Broadcasting on Channel 67 from its own transmitter near Hartwood, it was on 24 hours a day, offering local news, chat shows and weather and travel bulletins. It also broadcast a mixture of locally produced programmes and newer films. It also aired content such as a talent show called "Talented Lanarkshire", a quiz programme called Remote Control, which was once broadcast from Lanark Grammar School, and a local constable appealing for witnesses in a small-scale version of Crimewatch. Tall Tales had a puppet called "Bookworm" reading to the under-fives. And the nature slot, Animal Magic, saw a camera crew dispatched to the zoo. The cookery programme amounted to a visit to a local restaurant, where the chef of the house cooks a meal. The station was the first to cater to a strictly local audience and hoped to be a model for other similar services.
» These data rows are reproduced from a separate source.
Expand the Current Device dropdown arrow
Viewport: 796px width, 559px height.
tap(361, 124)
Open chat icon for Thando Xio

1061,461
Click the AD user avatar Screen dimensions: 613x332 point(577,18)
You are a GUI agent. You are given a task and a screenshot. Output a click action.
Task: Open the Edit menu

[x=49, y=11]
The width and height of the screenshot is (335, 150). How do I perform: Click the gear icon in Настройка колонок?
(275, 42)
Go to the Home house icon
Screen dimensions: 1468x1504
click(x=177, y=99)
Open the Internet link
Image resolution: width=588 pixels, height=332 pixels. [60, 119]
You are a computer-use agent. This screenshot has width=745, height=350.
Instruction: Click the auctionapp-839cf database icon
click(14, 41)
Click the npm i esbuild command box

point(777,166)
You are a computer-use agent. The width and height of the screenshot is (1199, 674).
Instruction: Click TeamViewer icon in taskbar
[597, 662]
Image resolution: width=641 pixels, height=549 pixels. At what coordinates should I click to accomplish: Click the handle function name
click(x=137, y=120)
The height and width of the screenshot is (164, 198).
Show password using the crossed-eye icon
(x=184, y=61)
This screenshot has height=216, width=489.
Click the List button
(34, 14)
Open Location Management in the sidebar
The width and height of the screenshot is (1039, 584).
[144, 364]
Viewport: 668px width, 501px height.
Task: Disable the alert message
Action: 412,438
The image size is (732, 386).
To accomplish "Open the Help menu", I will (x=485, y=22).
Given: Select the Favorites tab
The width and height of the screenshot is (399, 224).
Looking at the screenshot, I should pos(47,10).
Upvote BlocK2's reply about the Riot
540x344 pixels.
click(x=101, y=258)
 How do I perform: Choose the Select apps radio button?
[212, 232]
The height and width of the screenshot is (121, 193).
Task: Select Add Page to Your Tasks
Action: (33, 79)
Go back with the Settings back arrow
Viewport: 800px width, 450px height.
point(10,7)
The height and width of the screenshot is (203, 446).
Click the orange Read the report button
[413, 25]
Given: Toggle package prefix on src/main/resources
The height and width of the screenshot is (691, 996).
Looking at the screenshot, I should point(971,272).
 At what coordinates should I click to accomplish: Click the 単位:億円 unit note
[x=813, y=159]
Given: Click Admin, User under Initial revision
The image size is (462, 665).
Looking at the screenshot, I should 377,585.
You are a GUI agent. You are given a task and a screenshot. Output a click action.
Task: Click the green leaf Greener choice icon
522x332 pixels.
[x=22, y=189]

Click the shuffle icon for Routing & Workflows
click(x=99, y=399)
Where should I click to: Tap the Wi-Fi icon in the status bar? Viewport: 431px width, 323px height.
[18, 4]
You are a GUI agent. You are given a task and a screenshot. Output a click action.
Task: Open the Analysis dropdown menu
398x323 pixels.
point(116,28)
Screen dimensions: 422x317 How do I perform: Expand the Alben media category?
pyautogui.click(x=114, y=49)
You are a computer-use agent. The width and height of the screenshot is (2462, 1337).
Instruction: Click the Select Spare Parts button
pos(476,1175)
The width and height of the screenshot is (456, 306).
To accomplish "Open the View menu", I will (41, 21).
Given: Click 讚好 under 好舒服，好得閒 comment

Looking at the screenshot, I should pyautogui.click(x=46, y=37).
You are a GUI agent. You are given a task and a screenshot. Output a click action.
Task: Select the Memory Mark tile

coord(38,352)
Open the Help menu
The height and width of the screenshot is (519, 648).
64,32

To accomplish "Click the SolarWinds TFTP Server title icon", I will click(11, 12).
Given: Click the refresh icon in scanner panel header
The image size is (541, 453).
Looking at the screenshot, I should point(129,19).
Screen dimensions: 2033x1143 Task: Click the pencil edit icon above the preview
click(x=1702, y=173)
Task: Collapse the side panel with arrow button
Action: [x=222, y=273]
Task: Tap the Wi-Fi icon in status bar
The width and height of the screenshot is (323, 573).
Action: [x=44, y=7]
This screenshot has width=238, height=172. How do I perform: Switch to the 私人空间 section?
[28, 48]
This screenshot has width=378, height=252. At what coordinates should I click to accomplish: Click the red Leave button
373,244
In November 1999, it signed an agreement with TMH, which represented advertising on local television stations in the UK at the time, joining TV12 in the Isle of Wight and C9TV in Northern Ireland.

===Financial problems===
Less than a year after launch, it was reported in March 2000 that the station was nearing closure because of financial problems. The failure to pay any of its 32 staff since Christmas Eve 1999, prompted Shereen Tulloch, the breakfast show anchor, to leave suddenly. Her colleagues said she left "to become a weather girl in London" but, whatever the reason, it spelt the end of Good Morning Lanarkshire. Since the beginning of March 2000, LTV broadcasts began at 4pm. At the same time, it moved from Hartwood to a building at Newhouse Industrial Estate, close to the premises of the newly-founded CLAN FM. Its relocation didn't help recovering its fortunes and its signal.

Despite heavy criticism from newspapers, the ITC heaped praise on the station. Speaking to the Independent newspaper, one ITC staff member commented:

"The problem is that the management was overambitious at the beginning, trying to broadcast from 8am till midnight, with 90 per cent of the output home produced. But there is still a lot of commitment to make this work."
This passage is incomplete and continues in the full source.